According to the National Health Service, there is currently no cure for frontotemporal dementia or treatments that help slow the progression of the disease. However, there are treatments that can help control some of the symptoms, possibly for several years.

Treatment may include:

  • Medications: To control some behavioral problems.
  • Therapy: For example physiotherapy, occupational therapy, speech therapy, language therapy for problems with movement, daily tasks and communication.
  • Dementia activities: For example memory cafes, which are informal local meeting sessions for people with memory problems and their caregivers for support and advice.
  • Support groups: These can provide and share tips about managing symptoms from dementia professionals and people living with frontotemporal dementia, and their families.

Frontotemporal dementia is a long-term condition that ultimately affects the ability to control one’s own behavior, or to speak and understand other people who speak to them.

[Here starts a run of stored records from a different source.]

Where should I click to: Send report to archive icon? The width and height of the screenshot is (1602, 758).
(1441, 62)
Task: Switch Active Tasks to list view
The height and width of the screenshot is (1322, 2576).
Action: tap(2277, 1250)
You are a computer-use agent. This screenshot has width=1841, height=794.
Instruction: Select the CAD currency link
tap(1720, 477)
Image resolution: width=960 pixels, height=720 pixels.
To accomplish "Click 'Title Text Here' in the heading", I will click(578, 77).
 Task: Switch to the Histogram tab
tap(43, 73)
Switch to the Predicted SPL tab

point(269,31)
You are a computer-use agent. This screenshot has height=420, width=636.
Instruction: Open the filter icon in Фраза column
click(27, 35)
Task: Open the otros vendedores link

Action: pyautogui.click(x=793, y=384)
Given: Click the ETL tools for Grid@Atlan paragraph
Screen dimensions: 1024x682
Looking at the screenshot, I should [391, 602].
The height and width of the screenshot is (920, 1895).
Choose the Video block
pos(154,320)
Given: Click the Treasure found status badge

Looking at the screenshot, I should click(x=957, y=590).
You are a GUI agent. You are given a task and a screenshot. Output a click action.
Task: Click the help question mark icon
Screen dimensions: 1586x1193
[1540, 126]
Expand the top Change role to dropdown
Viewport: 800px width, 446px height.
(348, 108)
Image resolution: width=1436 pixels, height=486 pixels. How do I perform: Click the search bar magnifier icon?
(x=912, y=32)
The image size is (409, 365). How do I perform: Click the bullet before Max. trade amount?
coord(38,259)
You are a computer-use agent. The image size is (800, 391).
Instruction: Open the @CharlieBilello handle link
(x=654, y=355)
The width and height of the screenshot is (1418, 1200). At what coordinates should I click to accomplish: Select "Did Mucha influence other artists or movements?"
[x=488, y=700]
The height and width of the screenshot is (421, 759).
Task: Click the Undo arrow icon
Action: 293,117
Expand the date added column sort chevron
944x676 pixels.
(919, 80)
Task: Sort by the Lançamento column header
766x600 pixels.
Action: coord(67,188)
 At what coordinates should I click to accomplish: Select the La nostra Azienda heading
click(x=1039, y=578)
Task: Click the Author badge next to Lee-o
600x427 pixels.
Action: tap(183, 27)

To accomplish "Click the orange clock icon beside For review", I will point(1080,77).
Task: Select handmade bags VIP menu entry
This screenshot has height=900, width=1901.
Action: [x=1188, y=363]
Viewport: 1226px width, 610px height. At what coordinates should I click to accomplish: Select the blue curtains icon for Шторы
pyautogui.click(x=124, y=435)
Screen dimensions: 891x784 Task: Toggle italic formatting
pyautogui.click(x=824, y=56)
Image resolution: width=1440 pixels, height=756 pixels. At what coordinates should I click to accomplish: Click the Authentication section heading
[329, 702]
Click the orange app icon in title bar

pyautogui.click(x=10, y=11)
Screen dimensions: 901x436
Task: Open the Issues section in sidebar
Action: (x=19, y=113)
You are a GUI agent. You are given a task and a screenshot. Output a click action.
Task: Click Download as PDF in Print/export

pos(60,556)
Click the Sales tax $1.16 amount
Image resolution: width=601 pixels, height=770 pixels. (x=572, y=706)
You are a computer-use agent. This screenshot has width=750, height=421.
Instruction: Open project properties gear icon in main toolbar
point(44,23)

Over time, this condition will interfere with the ability to think, care for yourself, and live independently. Because the effects can be severe, people living with frontotemporal dementia may want to consider getting their wishes or treatment instructions in writing as soon as possible.

Unfortunately, frontotemporal dementia has no cure, and there is no standard treatment. Sometimes it is possible to treat the symptoms, but this varies from person to person. Finally, most people with this condition need 24/7 care from a healthcare professional.